Water conservation and reclamation are primary concerns in the United Kingdom. According to Waterwise.org “in the UK every person uses approximately 150 litres of water a day, a ﬁgure that has been growing every year by 1% since 1930.” Given the fact that the UK has less access to clean freshwater than most other European countries, these statistics are alarming. Concerns over potential environmental impacts of intensive agricultural practices (I refer to some of the case studies on the Lagan Water website), expanding urbanisation, and global warming make it even more critical to implement environmentally sustaining and innovative plans for water treatment in the UK.
Innovation and Planning
Fortunately, these concerns are shared in many quarters, and there has been some forward-thinking planning and innovation. Most of these plans have focused on the mantra of eco-friendly activities: reduce, reuse, and recycle, saving disposal of wastewater as a last resort. A recent (22 July 2013) Guardian article presented an overview of new and innovative water technologies. The most ambitious and long-range technologies are at the cutting edge of development, including nanotechnology in filtration, membrane chemistry, and new designs in wastewater treatment. All three of these approaches have great potential for sustainability and environmental efficacy in water treatment in the UK.
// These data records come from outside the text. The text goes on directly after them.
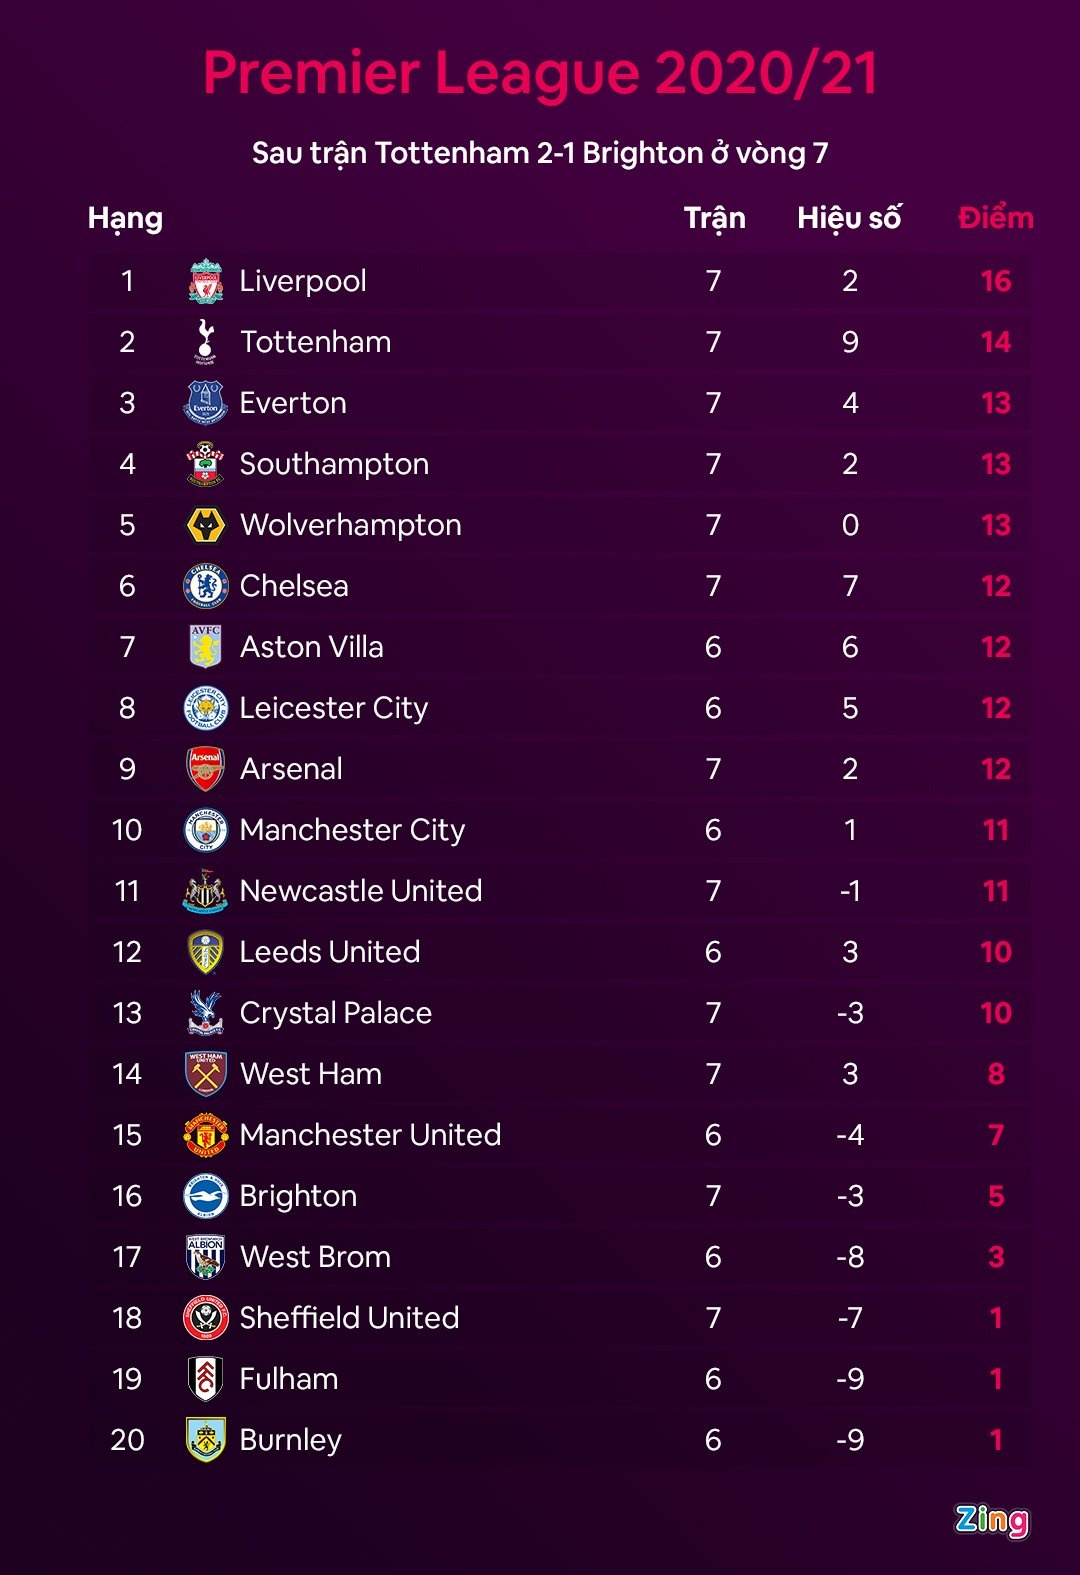This screenshot has width=1080, height=1575.
Task: Click the Burnley club crest
Action: point(206,1440)
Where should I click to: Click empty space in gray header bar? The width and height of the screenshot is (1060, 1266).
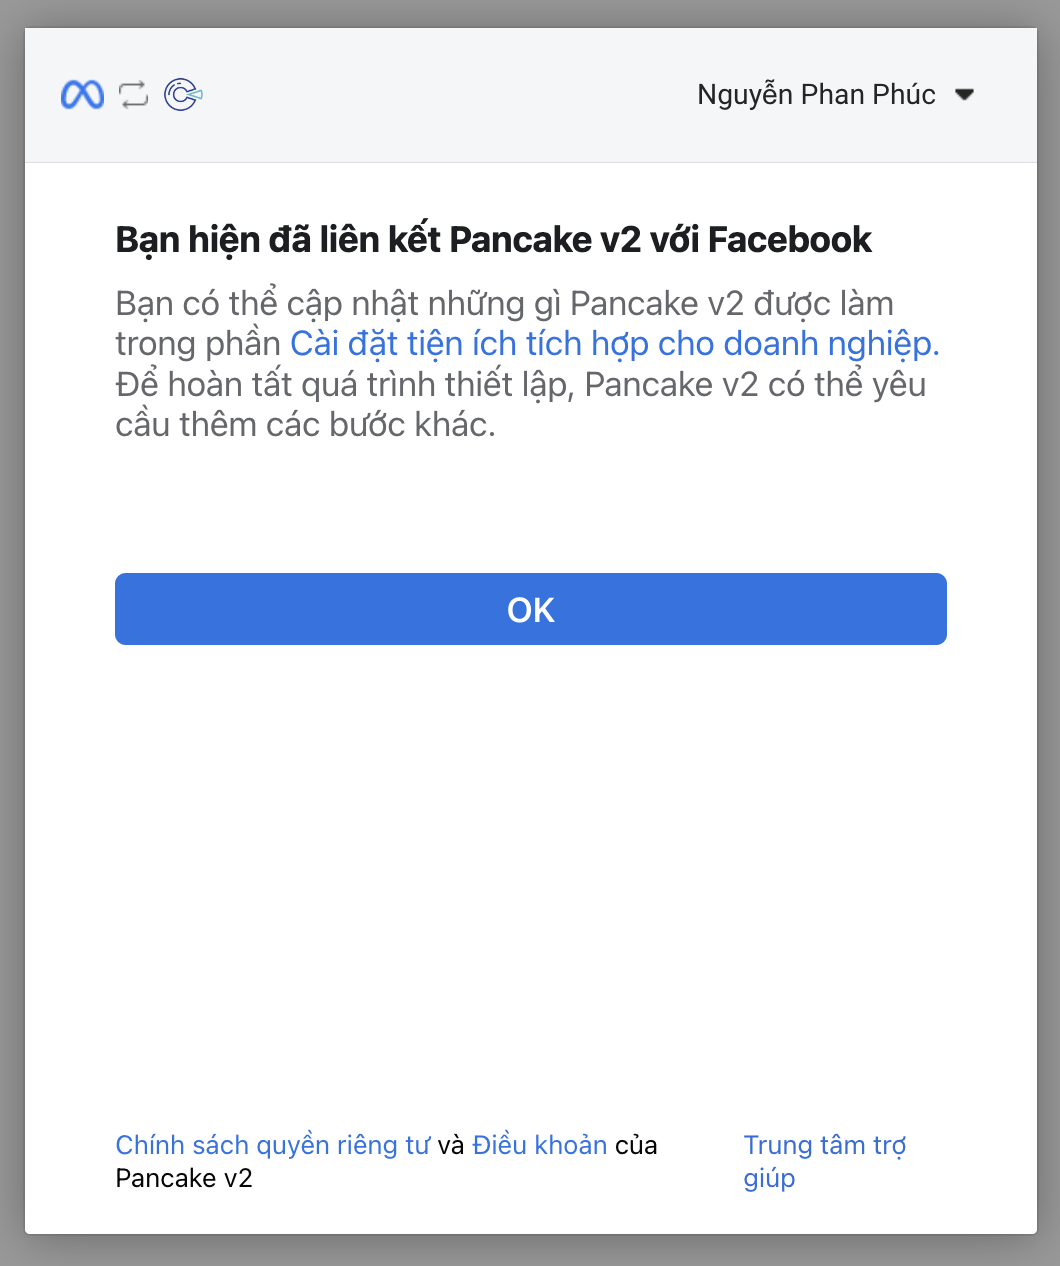(x=450, y=95)
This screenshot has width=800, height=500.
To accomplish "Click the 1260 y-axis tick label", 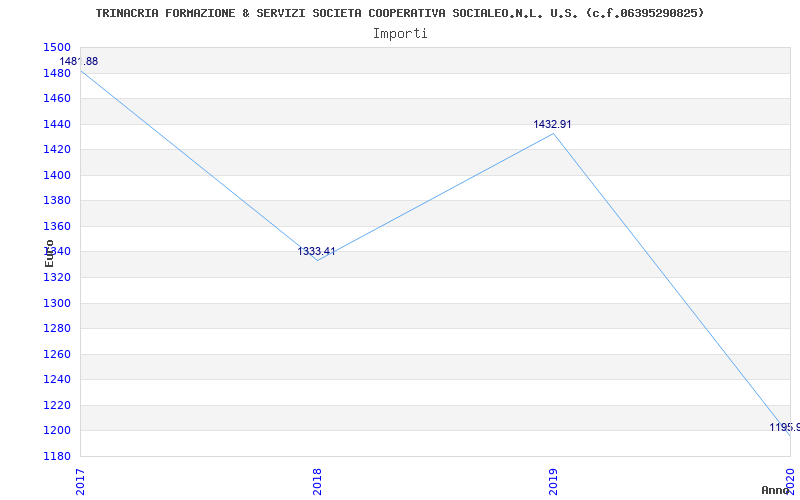I will tap(57, 354).
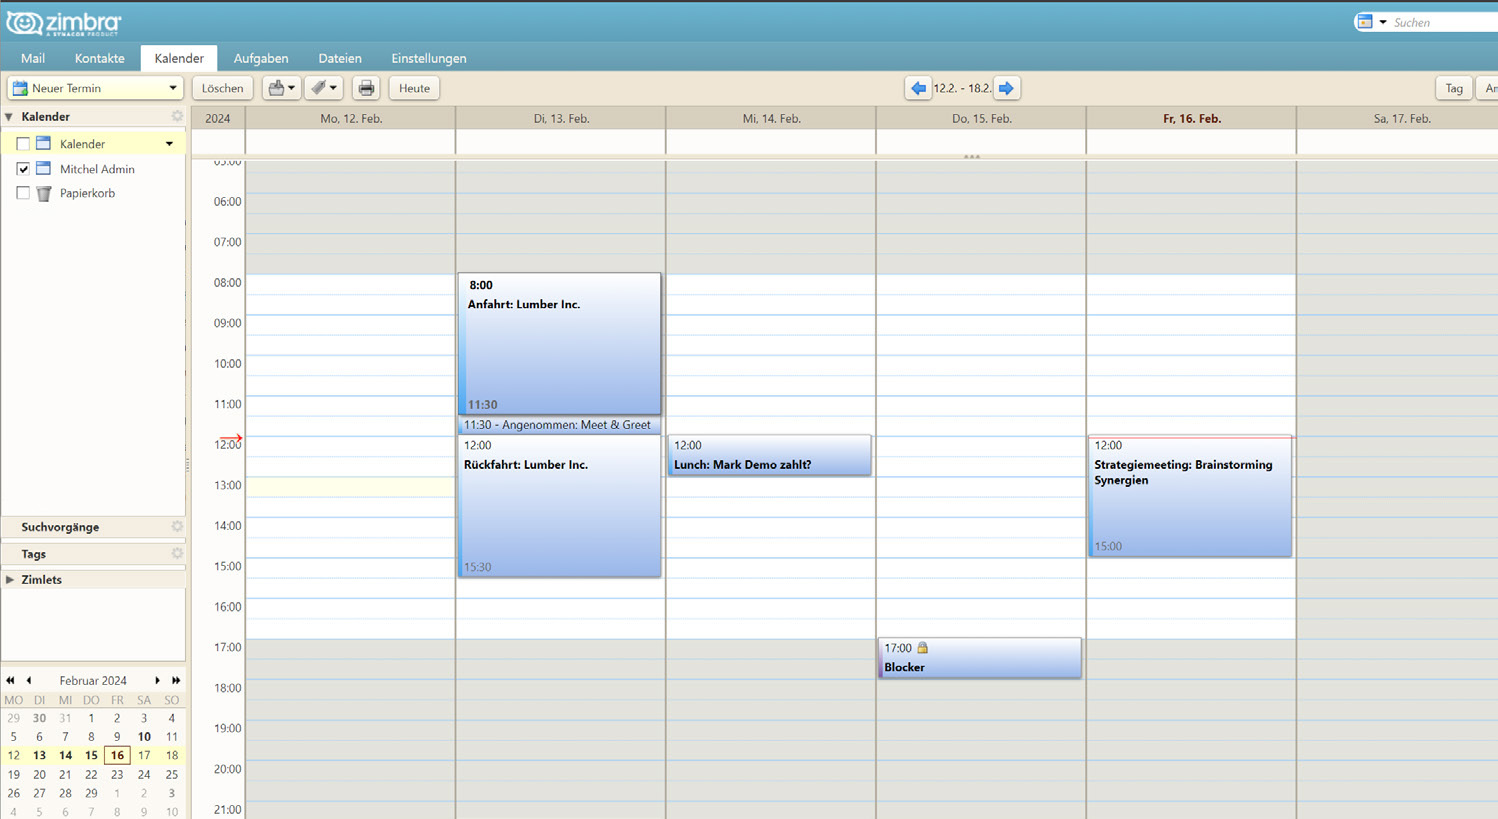Click the gear icon beside Kalender header
The width and height of the screenshot is (1498, 819).
pyautogui.click(x=177, y=116)
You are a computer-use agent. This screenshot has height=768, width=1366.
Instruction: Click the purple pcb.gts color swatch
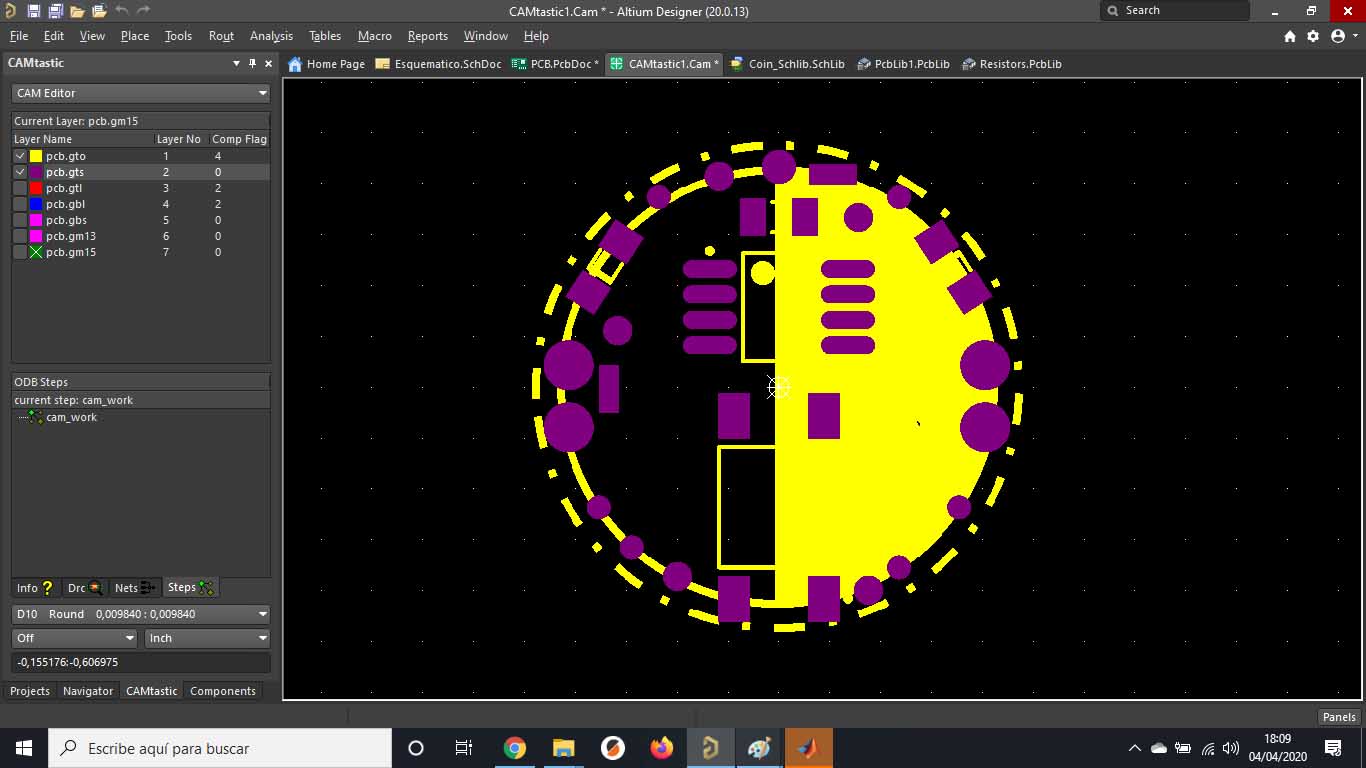click(x=36, y=172)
Nanotechnology in Filtration
This technology “removes microbes, bacteria and other matter from water using composite nanoparticles, which emit silver ions that destroy contaminants.” Carbon nanotubes are one promising application that can revolutionize water filtration practices, as they have a large surface area and many water pollutants have a high affinity for carbon. While critically applicable in areas of the world where there is little access to clean water, this technology also has great potential for water treatment and safety in developed areas of the world such as the UK.
Membrane Chemistry and Desalination
Another innovation in water filtration is the use of both chlorine resistant polyamide and cellulose acetate membranes. Desalination has become a favored method of water reclamation in cities that are water-stressed. Thus, research into innovative techniques for desalination is critical because “seawater desalination is one of the most energy-intensive and cost-intensive water treatment processes available.” The Beckton Desalination Plant, which opened in mid-2011, is designed to produce “140-150 million litres of water per day, which is enough for one million people in north-east London.”
New Designs for Wastewater Treatment
The need for new designs in water treatment is demonstrated by the fact that “many people living in urban areas, even in advanced economies, still do not have their sewage adequately treated and wastewater is often discharged, untreated, into rivers and estuaries or used as irrigation water…. Modular hybrid activated sludge digesters, for instance, are now removing nutrients to be used as fertilisers and are, in turn, driving down the energy required for treatment by up to half.” Other innovative wastewater treatment technologies include using wetlands as settling ponds where bacteria and algae remove pathogens, heavy metals, and nutrients; and using electrolytic treatment to replace chlorine disinfectants.
Clearly, research into innovative eco-friendly technologies for water treatment is an active one. Such technologies serve to not only increase available clean water, but also to mitigate negative environmental impacts of pollutants, chemicals, sludge, and disease-bearing biota.